ETHAN M. POSNER
DEPUTY ASSOCIATE ATTORNEY GENERAL
SUBCOMMITTEE ON GOVERNMENT MANAGEMENT, INFORMATION, AND TECHNOLOGY
COMMITTEE ON GOVERNMENT REFORM
U.S. HOUSE OF REPRESENTATIVES
THE ELECTRONIC FREEDOM OF INFORMATION ACT AMENDMENTS OF 1996
JUNE 14, 2000
Mr. Chairman and Members of the Committee:
Good afternoon. I am Ethan Posner, Deputy Associate Attorney General at the United States Department of Justice. The Office of the Associate Attorney General oversees the Department's civil litigating components, including the Antitrust, Civil, and Civil Rights Divisions, as well as numerous other Department components and offices, including the Office of Information and Privacy ("OIP"). My particular oversight responsibilities include OIP, which manages the Department's responsibilities related to the Freedom of Information Act ("FOIA") and the Privacy Act.
On behalf of the Department, I am pleased to testify about the Electronic Freedom of Information Act Amendments of 1996 ("EFOIA"), 5 U.S.C. § 552 (1998).

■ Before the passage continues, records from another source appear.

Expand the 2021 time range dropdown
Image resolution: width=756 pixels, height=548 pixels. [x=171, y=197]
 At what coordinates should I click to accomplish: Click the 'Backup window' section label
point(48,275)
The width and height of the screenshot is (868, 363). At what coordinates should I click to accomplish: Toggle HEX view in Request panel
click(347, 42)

For more than thirty years, FOIA (as amended by EFOIA) has been used by our citizens to learn about their government's operations and activities. Today, FOIA is a vital part of our democratic system of government.

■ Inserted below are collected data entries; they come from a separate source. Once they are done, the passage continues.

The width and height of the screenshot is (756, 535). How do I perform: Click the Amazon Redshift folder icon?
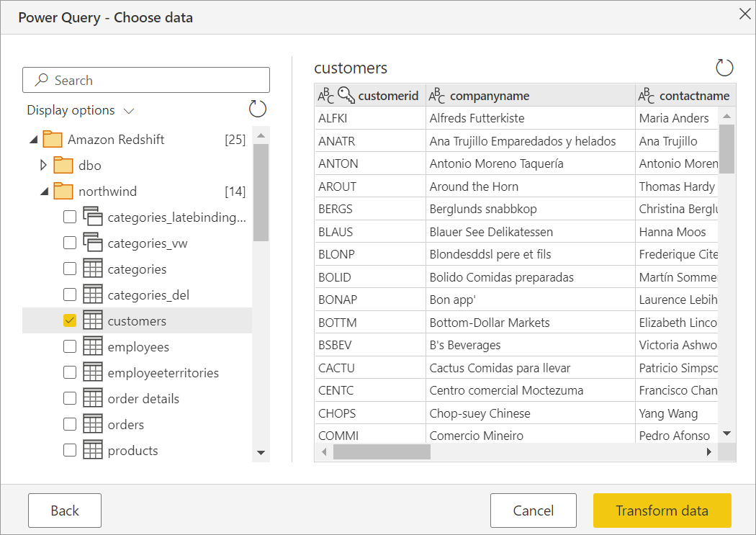click(53, 139)

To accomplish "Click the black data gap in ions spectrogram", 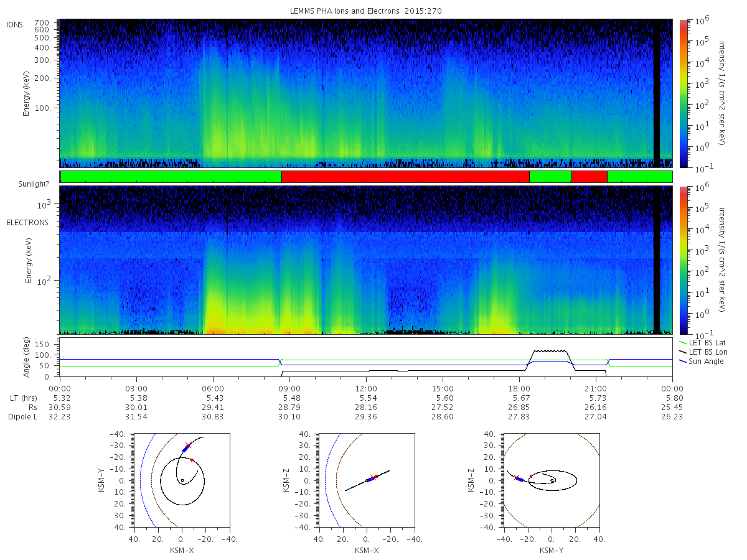I will (x=657, y=93).
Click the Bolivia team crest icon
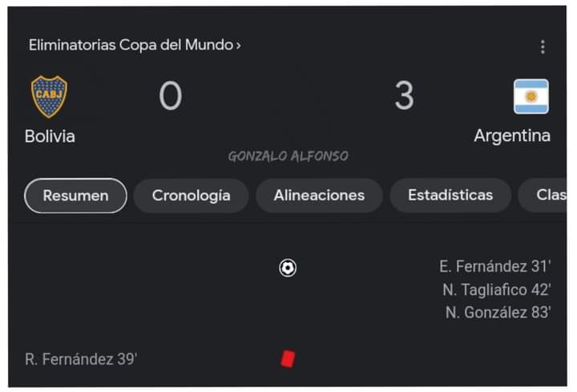The height and width of the screenshot is (392, 577). pos(50,96)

Attorney General Janet Reno has been strongly committed to FOIA, to its proper implementation, and to the principles of openness in government that it embodies. As the Attorney General told hundreds of FOIA agency personnel last year, "FOIA is at the heart of open government and democracy cannot be effective unless its people understand [FOIA's] processes." Through these and other statements, the Attorney General has fostered a personal and sustained commitment to FOIA throughout the Department of Justice. Under her leadership, we have placed a sustained priority on improving our FOIA service to the American people by making available to the public as much government information as possible.
I. The EFOIA Amendments
FOIA was strengthened greatly with the 1996 enactment of EFOIA, which brought FOIA into the electronic information age by promoting the use of advanced information technology, including the Internet, to disclose Federal agency information to the public. EFOIA requires federal agencies to perform three major tasks:
make available in an agency reading room released information that has "become or [is] likely to become the subject of subsequent requests for substantially the same records" ("frequently requested records");
make available the reading room records "created on or after November 1, 1996" in "electronic reading rooms," such as on the Internet; and
use "reasonable efforts" to search for information in electronic form in response to a FOIA request and to produce information in the particular format preferred by the requester.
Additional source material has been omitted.